Blender Git Loki
Git Commits -> Revision d130c66
Revision d130c66 by Bastien Montagne (master) December 22, 2017, 21:12 (GMT) |
Fix scalability issue in threaded code of Mesh normals computation. We tried to do as much as possible in a single threaded callback, which lead to using some nasty tricks like fake atomic-based spinlocks to perform some operations (like float addition, which has no atomic intrinsics). While OK with 'standard' low number of working threads (8-16), because collision were rather rare and implied memory barrier not *that* much overhead, this performed poorly with more powerful systems reaching the 100 of threads and beyond (like workstations or render farm hardware). There, both memory barrier overhead and more frequent collisions would have significant impact on performances. This was addressed by splitting further the process, we now have three loops, one over polys, loops and vertices, and we added an intermediate storage for weighted loop normals. This allows to avoid completely any atomic operation in body of threaded loops, which should fix scalability issues. This costs us slightly higher temp memory usage (something like 50Mb per million of polygons on average), but looks like acceptable tradeoff. Further more, tests showed that we could gain an additional ~7% of speed in computing normals of heavy meshes, by also parallelizing the last two loops (might be 1 or 2% on overall mesh update at best...).

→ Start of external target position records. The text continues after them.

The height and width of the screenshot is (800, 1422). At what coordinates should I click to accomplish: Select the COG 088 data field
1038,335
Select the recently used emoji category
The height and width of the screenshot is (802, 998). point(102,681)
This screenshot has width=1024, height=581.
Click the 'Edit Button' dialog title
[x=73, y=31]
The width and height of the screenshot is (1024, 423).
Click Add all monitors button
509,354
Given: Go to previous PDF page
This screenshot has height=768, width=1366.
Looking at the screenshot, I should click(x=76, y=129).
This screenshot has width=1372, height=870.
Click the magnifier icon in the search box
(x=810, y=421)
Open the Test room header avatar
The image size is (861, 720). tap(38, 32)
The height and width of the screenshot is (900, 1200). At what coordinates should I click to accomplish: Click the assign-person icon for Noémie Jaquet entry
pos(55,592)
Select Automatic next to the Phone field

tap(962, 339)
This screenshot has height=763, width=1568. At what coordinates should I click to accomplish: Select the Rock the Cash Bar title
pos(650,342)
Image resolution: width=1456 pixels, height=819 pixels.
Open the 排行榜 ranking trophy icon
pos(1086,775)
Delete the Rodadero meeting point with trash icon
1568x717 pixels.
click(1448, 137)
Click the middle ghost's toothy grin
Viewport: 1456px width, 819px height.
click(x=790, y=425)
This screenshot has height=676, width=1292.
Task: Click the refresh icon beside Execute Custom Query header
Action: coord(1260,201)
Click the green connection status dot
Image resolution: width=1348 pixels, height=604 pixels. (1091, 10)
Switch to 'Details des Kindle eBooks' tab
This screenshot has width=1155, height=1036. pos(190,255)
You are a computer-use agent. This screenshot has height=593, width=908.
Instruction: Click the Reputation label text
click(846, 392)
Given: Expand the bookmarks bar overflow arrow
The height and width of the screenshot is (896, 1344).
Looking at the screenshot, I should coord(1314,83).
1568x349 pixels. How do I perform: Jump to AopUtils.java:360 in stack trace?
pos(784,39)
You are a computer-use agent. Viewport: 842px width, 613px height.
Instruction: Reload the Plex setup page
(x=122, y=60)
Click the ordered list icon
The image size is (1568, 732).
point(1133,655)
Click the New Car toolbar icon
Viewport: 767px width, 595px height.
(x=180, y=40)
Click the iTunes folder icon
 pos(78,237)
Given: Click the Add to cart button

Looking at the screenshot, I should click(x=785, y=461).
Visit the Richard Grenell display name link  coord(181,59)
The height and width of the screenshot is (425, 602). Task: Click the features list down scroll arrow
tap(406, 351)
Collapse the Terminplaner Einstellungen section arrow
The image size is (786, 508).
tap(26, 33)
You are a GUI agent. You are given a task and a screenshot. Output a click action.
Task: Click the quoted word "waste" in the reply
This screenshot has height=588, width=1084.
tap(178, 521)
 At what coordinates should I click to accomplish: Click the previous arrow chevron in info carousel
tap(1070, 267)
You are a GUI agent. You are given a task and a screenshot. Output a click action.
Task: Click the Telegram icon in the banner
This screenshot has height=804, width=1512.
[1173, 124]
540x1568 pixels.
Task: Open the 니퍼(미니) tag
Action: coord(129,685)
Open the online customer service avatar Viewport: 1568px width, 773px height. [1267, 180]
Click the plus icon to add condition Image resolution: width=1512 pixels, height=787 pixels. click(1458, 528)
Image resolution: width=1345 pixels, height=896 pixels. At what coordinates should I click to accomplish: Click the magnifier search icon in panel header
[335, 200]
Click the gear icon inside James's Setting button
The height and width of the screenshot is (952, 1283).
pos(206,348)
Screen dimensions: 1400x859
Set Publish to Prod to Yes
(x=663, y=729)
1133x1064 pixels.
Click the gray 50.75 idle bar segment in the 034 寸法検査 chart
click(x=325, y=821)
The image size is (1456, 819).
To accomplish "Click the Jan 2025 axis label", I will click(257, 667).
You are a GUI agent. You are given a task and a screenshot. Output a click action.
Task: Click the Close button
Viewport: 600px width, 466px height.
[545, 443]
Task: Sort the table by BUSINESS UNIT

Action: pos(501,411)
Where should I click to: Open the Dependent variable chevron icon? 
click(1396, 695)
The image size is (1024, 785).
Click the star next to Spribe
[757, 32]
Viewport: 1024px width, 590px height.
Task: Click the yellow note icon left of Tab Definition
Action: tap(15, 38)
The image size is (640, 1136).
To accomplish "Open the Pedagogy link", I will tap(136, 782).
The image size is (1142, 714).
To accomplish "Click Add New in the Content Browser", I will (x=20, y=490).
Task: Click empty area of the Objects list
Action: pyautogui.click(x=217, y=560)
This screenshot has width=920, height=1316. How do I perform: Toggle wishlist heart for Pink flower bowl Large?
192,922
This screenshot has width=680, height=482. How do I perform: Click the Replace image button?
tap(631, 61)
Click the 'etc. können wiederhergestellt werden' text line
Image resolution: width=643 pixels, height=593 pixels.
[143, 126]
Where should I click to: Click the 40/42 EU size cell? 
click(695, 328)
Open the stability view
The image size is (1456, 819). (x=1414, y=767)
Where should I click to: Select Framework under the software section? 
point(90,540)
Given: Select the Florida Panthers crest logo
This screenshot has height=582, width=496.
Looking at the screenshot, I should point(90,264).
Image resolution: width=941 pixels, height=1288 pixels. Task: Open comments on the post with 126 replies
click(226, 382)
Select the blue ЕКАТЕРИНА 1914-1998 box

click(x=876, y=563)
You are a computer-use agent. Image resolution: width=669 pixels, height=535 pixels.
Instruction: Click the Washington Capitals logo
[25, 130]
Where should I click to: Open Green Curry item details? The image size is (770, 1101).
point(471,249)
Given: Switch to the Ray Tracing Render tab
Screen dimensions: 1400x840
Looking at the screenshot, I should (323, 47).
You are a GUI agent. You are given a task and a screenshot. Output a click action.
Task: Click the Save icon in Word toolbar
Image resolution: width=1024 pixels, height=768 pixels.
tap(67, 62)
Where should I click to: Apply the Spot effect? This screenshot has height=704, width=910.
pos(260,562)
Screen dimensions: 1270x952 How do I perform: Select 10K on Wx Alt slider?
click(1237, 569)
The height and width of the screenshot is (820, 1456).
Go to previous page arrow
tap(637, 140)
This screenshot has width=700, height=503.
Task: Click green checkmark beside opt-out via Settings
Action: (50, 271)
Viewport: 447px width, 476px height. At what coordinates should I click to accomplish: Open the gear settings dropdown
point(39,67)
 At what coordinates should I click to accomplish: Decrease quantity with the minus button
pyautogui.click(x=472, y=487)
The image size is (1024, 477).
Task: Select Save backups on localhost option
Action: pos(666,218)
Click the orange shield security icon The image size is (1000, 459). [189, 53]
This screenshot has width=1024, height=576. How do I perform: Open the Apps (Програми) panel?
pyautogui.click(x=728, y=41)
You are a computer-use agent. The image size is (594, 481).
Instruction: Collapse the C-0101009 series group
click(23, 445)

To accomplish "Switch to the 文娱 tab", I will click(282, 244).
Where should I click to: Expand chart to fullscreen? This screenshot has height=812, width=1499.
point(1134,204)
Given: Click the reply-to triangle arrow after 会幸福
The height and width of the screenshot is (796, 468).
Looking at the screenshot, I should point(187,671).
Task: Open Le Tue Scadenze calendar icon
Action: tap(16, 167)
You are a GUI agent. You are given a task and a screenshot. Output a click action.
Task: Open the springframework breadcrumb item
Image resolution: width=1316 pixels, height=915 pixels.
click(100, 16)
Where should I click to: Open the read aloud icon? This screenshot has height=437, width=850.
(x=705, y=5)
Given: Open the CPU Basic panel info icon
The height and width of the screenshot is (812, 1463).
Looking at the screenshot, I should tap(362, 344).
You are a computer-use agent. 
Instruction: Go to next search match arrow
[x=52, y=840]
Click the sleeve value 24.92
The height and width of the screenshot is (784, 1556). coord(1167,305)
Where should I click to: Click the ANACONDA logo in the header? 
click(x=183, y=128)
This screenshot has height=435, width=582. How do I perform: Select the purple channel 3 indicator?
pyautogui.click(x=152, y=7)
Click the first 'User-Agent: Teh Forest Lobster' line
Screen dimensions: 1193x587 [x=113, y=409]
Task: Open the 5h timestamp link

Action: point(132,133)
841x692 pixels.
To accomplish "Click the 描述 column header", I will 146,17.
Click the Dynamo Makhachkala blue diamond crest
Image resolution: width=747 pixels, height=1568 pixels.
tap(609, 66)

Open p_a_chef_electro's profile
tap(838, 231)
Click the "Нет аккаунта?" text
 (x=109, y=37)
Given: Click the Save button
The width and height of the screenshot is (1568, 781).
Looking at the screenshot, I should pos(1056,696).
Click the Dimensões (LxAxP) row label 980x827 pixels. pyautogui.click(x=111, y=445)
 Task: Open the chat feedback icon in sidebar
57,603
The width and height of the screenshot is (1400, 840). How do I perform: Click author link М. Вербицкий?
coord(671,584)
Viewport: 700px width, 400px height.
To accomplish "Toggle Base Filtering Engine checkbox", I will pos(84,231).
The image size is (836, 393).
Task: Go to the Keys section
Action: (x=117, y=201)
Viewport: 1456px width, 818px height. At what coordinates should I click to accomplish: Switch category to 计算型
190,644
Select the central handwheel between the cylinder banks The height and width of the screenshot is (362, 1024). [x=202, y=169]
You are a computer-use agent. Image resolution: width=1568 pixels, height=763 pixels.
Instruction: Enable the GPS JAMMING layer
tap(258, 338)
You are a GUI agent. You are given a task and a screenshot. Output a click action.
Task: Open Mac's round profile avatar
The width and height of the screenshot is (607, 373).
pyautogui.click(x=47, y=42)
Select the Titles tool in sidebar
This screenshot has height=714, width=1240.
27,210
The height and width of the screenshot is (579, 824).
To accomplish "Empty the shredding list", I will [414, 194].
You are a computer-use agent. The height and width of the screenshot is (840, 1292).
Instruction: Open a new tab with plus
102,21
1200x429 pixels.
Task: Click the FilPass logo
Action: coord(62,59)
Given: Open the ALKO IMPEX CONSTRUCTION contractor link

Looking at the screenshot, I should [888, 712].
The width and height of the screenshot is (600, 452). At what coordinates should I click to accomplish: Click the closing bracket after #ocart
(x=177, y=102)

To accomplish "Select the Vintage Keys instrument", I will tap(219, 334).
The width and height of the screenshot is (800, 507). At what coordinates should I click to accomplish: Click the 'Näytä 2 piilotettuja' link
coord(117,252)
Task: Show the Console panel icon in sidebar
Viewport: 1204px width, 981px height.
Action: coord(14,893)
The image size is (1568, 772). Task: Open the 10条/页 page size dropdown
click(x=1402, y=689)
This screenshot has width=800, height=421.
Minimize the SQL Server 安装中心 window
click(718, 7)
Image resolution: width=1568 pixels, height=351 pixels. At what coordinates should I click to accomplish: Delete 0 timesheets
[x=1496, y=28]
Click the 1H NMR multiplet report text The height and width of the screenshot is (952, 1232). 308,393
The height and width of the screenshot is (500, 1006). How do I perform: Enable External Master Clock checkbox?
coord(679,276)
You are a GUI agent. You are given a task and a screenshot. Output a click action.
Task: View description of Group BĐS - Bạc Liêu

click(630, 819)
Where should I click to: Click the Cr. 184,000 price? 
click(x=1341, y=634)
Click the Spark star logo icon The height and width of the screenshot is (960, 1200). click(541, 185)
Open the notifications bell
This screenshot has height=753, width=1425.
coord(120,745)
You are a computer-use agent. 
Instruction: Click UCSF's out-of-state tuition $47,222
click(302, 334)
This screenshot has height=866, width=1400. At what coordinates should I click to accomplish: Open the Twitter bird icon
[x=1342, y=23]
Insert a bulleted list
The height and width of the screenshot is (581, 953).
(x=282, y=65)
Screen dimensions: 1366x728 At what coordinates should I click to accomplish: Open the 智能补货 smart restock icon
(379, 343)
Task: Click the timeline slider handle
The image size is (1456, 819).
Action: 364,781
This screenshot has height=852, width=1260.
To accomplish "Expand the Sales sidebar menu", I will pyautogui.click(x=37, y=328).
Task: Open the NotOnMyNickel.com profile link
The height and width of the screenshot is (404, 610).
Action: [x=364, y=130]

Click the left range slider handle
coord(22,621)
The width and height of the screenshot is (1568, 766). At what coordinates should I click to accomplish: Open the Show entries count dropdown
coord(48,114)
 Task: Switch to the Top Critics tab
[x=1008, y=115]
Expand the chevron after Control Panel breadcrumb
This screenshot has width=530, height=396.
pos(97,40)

Note that further tweaking in this code should be possible once Sergey adds the 'minimum batch size' option to threaded foreach API, since very light loops like the one on loops (mere v3 addition) require much bigger batches than heavier code (like the one on polys) to keep optimal performances. |
Commit Details:
Full Hash: d130c66db436b1fccbbde040839bc4cb5ddaacd2
Parent Commit: 6efd58d
Lines Changed: +48, -26
1 Modified Path:
/source/blender/blenkernel/intern/mesh_evaluate.c (+48, -26) (Diff)